Chine, sous la dynastie Ming. Gu Shengzai, vieux garçon lettré exerçant la profession de peintre et d’écrivain public, mène une vie tranquille avec sa mère, laquelle cherche à tout prix à marier son fils. Lorsqu’une nouvelle voisine vient s’installer dans la maison d’à côté, l’occasion est inespérée. Mais cette jeune fille mystérieuse n’est autre que Yang Huizhen, dont le père a été assassiné par la police politique du grand eunuque Wei et qui est depuis recherchée pour trahison…

A Touch of Zen - Xia nü en version originale, « La Guerrière chevaleresque » - de King Hu (1937-1997), de son vrai nom Hu Jinguan, est tellement dense, ambitieux, révolutionnaire, complexe, mystique, poétique, épique, qu’une critique de ce chef d’oeuvre serait caduque du jour au lendemain. Considéré à juste titre comme la matrice de Tigre & Dragon d’Ang Lee, grande inspiration des deux volumes de Kill Bill de Quentin Tarantino, du Secret des poignards volants de Zhang Yimou ou plus récemment de The Assassin de Hou Hsia-hsien, cette épopée extraordinaire qu’est A Touch of Zen a conquis le monde entier en 1975 lors de sa présentation au Festival de Cannes, avec pour récompense le Grand Prix de la Commission supérieure technique de l’image et du son. La première partie du film - l’autre étant encore en tournage ! - était sortie à Taïwan en 1970, mais cette distribution s’était soldée par un échec cuisant. Après une première ressortie dans une version complètement tronquée et remontée en 1971 dans les cinémas de Hong Kong, la version originale renaît de ses cendres grâce au plus célèbre des festivals et obtient enfin une vraie reconnaissance internationale.

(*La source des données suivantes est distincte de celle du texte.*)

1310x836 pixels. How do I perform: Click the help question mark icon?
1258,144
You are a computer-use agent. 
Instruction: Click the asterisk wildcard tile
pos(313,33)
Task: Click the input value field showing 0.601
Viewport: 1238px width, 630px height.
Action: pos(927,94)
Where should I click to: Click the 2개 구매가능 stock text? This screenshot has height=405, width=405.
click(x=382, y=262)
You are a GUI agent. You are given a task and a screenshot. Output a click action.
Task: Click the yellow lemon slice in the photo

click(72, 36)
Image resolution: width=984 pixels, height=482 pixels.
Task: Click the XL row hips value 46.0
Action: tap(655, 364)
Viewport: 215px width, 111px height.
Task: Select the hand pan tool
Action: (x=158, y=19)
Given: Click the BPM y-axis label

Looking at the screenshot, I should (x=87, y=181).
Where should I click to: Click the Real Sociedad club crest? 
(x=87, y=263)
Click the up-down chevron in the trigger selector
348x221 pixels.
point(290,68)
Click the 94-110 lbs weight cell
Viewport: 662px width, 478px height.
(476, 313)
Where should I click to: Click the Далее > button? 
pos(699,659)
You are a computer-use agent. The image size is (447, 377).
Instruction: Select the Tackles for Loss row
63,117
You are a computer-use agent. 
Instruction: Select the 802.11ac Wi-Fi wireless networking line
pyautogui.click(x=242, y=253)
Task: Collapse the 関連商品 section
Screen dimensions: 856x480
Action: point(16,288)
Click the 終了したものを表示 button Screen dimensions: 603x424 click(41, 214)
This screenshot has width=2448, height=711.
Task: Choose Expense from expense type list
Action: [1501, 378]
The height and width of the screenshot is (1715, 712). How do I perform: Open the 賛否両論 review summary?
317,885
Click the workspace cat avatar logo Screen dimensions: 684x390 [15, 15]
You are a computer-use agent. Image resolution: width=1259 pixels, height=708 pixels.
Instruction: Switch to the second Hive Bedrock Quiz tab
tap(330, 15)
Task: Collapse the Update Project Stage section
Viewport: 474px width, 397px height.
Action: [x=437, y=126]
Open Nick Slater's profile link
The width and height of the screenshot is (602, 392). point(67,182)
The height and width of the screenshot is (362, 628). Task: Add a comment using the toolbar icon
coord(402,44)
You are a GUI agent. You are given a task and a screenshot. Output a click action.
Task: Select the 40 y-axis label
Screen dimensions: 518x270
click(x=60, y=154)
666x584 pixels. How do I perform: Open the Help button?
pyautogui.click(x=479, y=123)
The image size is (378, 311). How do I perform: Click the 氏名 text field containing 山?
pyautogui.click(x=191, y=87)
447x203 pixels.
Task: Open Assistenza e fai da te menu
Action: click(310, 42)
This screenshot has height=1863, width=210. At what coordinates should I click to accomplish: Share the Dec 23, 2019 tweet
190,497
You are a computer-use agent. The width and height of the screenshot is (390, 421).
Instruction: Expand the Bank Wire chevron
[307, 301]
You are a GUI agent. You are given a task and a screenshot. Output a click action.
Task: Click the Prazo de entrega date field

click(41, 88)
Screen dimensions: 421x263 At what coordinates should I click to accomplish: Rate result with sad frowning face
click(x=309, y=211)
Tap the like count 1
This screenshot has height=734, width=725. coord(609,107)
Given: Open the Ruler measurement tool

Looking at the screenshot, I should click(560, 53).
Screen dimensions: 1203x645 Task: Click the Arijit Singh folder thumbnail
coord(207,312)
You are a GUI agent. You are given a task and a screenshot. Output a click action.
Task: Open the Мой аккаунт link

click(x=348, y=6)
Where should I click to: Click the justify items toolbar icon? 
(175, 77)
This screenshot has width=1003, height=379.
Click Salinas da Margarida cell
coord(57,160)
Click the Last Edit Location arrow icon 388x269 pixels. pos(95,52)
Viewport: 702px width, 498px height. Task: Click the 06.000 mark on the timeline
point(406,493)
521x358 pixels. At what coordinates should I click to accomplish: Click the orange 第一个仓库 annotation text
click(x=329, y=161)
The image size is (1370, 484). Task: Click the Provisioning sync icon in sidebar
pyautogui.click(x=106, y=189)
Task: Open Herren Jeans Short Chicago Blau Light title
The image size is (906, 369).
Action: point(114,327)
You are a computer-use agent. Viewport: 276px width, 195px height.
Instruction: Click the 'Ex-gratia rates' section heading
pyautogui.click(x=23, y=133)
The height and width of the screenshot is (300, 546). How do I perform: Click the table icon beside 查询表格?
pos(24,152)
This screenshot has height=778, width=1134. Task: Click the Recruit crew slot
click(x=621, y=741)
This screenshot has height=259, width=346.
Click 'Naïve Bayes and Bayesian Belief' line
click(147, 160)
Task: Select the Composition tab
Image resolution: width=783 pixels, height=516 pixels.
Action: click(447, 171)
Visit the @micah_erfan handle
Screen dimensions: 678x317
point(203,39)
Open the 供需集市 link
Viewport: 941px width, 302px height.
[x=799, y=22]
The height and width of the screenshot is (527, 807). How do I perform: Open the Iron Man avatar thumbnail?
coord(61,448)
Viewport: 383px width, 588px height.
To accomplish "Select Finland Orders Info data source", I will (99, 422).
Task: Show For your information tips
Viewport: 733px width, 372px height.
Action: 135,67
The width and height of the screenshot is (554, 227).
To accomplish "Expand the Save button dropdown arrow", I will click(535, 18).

D’une beauté plastique à couper le souffle, cette ultime référence du genre wu xia pian, littéralement « film de héros martial » ou plus généralement « film de sabre chinois » aura nécessité trois ans de tournage et de montage. Perfectionniste, exigeant, King Hu réalise ici l’oeuvre de sa vie, de toute une vie. A Touch of Zen arrive encore aujourd’hui en neuvième position du classement des cent meilleurs films chinois. Fantastique mélange des genres (thriller politique, film d’arts martiaux, touches de fantastique et de surnaturel), A Touch of Zen est enfin ressorti au cinéma en 2016 dans sa splendide version intégrale restaurée à 4K !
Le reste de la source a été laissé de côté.